Most of the Athenian sailors were looking for lunch when the Spartan fleet came across the strait. They had pulled their ships up on a long beach near the mouth of a small river called Aegospotami, the Goat Rivers, on the European side of the Hellespont. They had been there for days, sailing out each morning in formation to challenge the Spartans at Lampsacus, three kilometers across the water, and each evening returning to camp because Lysander would not come out to fight. The exiled Athenian general Alcibiades, watching from a private fortress nearby, had warned the generals that the position was indefensible: the beach had no harbor, no walls, and no nearby town to feed the men. They sent him away. On the fifth day, the Spartan fleet crossed the strait and captured most of the Athenian ships before a single sea-fight had begun. The war that had ground on since 431 BC was over, and Athens had lost.
Lysander was the kind of commander who treated patience as a weapon. After the Spartan disaster at the Battle of Arginusae the previous year, the city had recalled him to command, even though Spartan law forbade any man from holding the office of navarch twice. They got around the rule by appointing him vice-admiral, with everyone understanding it was a fiction. He had something the Athenians did not: Persian money. The young Persian prince Cyrus had given him the revenues of all the Persian cities of Asia Minor, and with that wealth Lysander rebuilt a fleet that could take its time. He led the Athenians on a chase across the Aegean, hit Aegina and Salamis to draw their fleet south, then slipped past them to the Hellespont and seized Lampsacus, which sat astride the grain route from the Black Sea. Without grain, Athens would starve. The Athenian fleet had no choice but to follow.

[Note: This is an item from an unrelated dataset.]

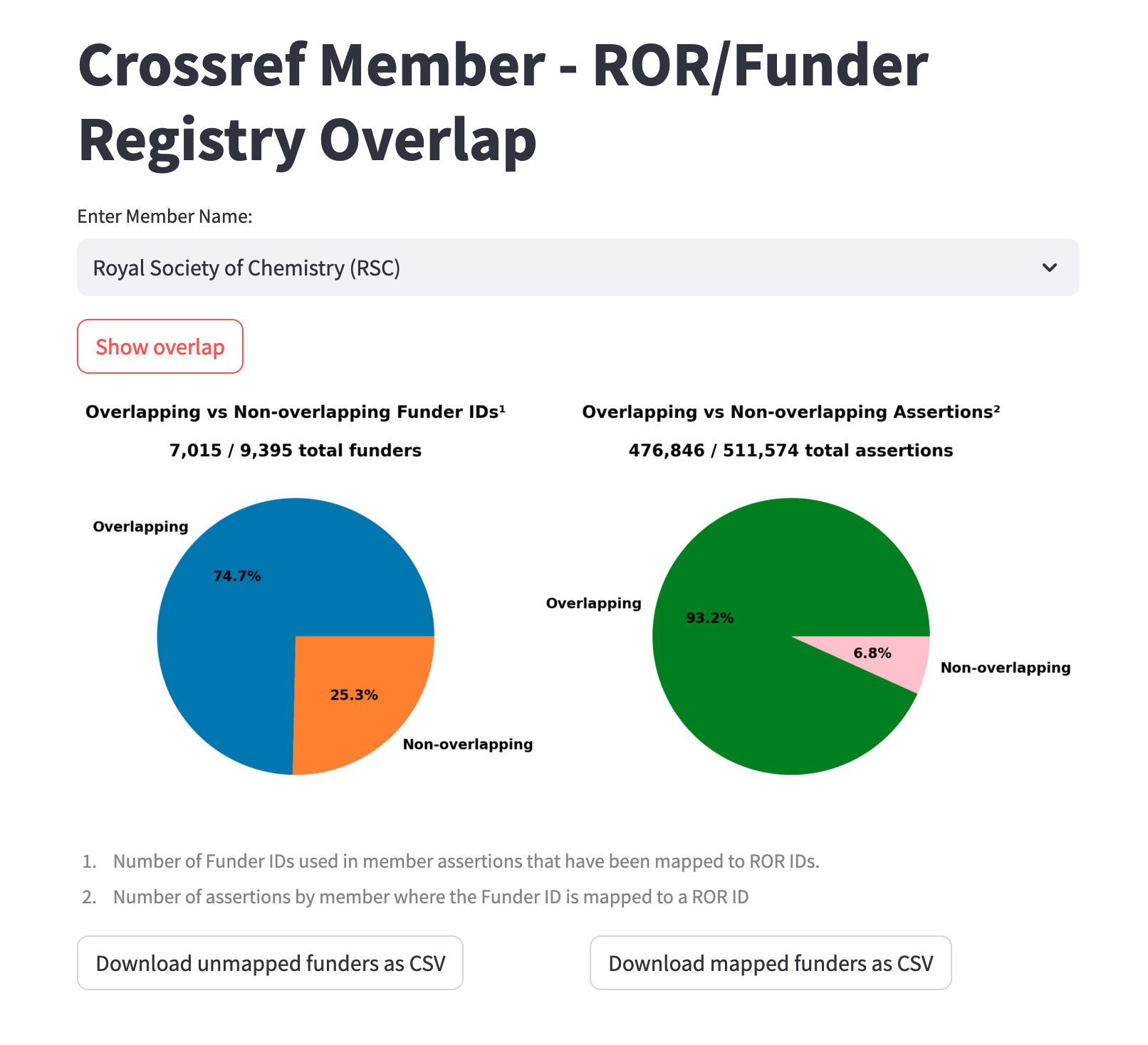Click the Funder IDs chart title
1148x1045 pixels.
coord(296,412)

Two ancient accounts of the battle survive and they disagree about the details. Diodorus Siculus says the Athenian general Philocles sailed out on the fifth day with thirty ships, planning to lure the Spartans into an attack so the rest of the fleet could spring on them from behind. Xenophon, who knew several of the men involved, says the Athenians simply went home as usual, beached their ships, and dispersed to forage for food, and that Lysander rowed across an empty strait and walked up to the unmanned ships. Whichever account is right, the result was the same. Of 180 Athenian triremes, only nine escaped. The general Conon led that small group to take refuge with Evagoras, a friendly ruler in Cyprus. The messenger ship Paralus carried the news home to Athens. Lysander captured perhaps three or four thousand Athenian sailors at the beach. Some historians, ancient and modern, suspect that a faction inside the Athenian high command sold out the city to bring down the democracy. The evidence is circumstantial. The dead remain dead either way.

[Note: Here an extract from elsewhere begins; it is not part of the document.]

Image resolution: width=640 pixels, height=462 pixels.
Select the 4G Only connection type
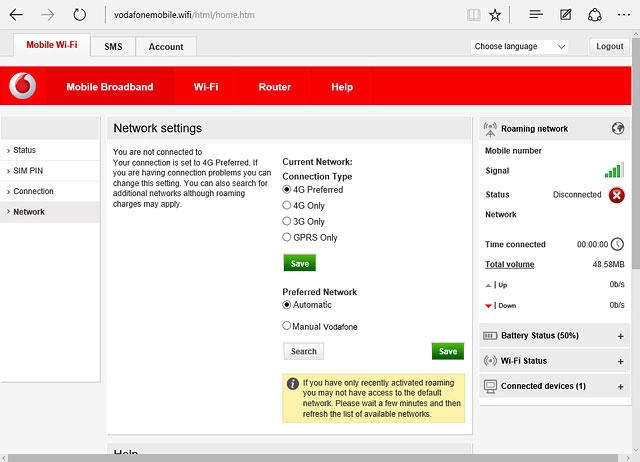(x=287, y=206)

What happened next was not part of the battle and is not always told as part of it. Lysander gathered the Athenian prisoners and, with the agreement of his Peloponnesian allies, ordered the execution of three thousand of them, including the Athenian general Philocles. The reason given was retaliation for various wartime cruelties Athens had been accused of, including a vote in the Athenian assembly to cut off the right hands of any Spartan sailors captured. Captives from other Greek cities were spared. The killings happened in the days after the battle. Three thousand men, sailors and rowers from the slums of Piraeus and the small farms of Attica, were marched out and put to death. They were not statistics. Each had relatives who learned the news when the Paralus reached Athens, and Xenophon writes that the wail rose from the harbor that night and ran up the Long Walls into the city, and no one slept, because everyone had a brother or a son or a neighbor who had not come back.

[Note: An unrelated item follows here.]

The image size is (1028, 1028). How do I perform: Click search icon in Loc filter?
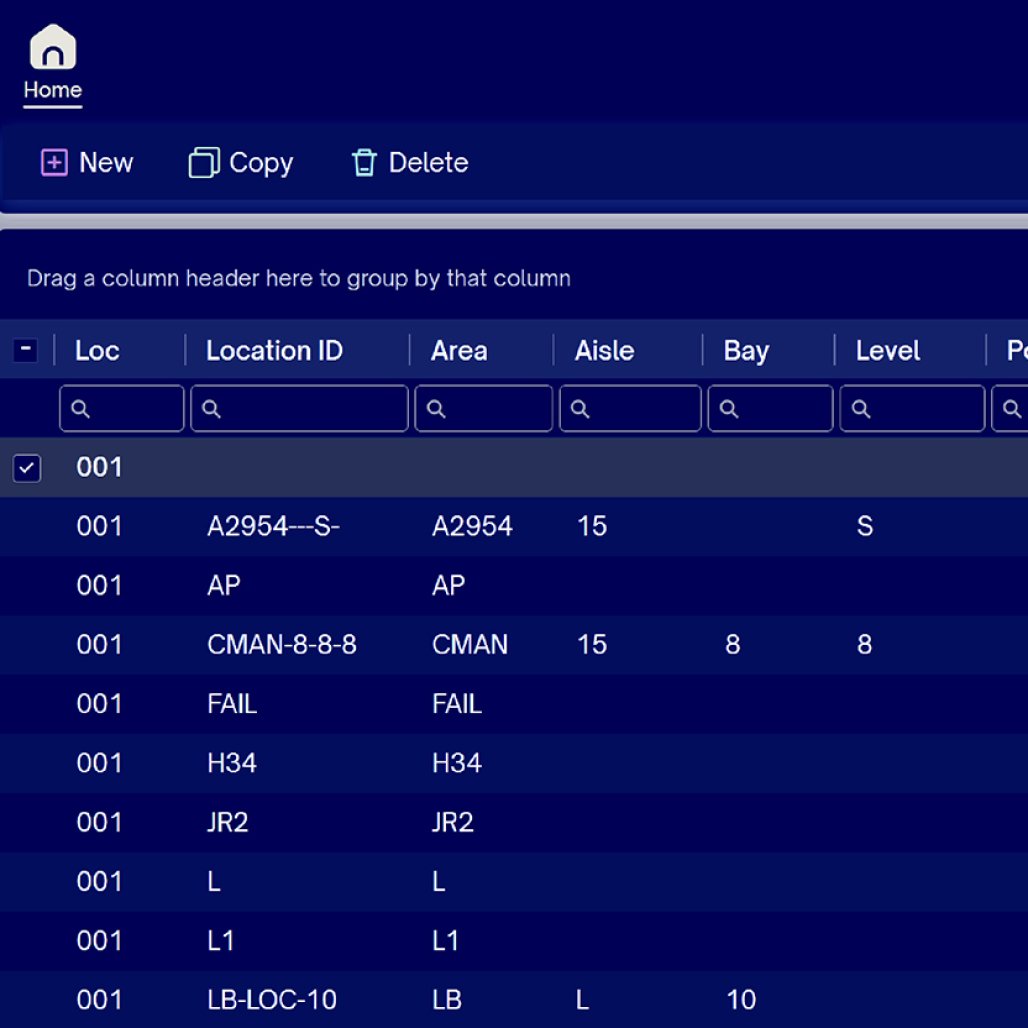(81, 409)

Lysander did not march on Athens. He did not have to. With the fleet gone, Athens could not import grain from the Black Sea, and with the Spartan garrison at Decelea blocking land routes through Attica, the city began to starve. The siege lasted through the winter of 405 to 404 BC. People died of hunger in the streets. The city surrendered in March 404 BC. The Long Walls came down, dismantled stone by stone while Spartan flute players celebrated, an image that struck contemporaries as the literal end of an age. A pro-Spartan oligarchy, the Thirty Tyrants, took power for a brief and bloody year before the democracy was restored. Twenty-seven years of war ended on the beach at Aegospotami, and Sparta inherited a Greece it had no real idea how to govern. The Spartans set up statues at Delphi commemorating their trierarchs with a verse: These men, sailing with Lysander in the swift ships, humbled the might of the city of Cecrops and made Lacedaemon the high city of Hellas. The high city would not stay high for long.
Located at 40.25N, 26.55E on the European shore of the Dardanelles, near the mouth of the Karakova Stream on the Gallipoli peninsula in modern Turkey. Recommended viewing altitude 5,000 to 7,000 feet to take in the strait, the Asian shore at Lampsacus (modern Lapseki) about 3 kilometers across, and the long sloping beaches of the European side. Nearest airport is Istanbul (LTBA, Ataturk historical, or LTFM new airport) about 250 kilometers northeast; Canakkale Airport (LTBH) is closer at about 50 kilometers south. The Sea of Marmara opens to the northeast, the Aegean to the southwest. The same waters host Cynossema (411 BC) and the WWI Gallipoli campaign. Best in clear summer light when the dual-shore geography of the strait is fully visible.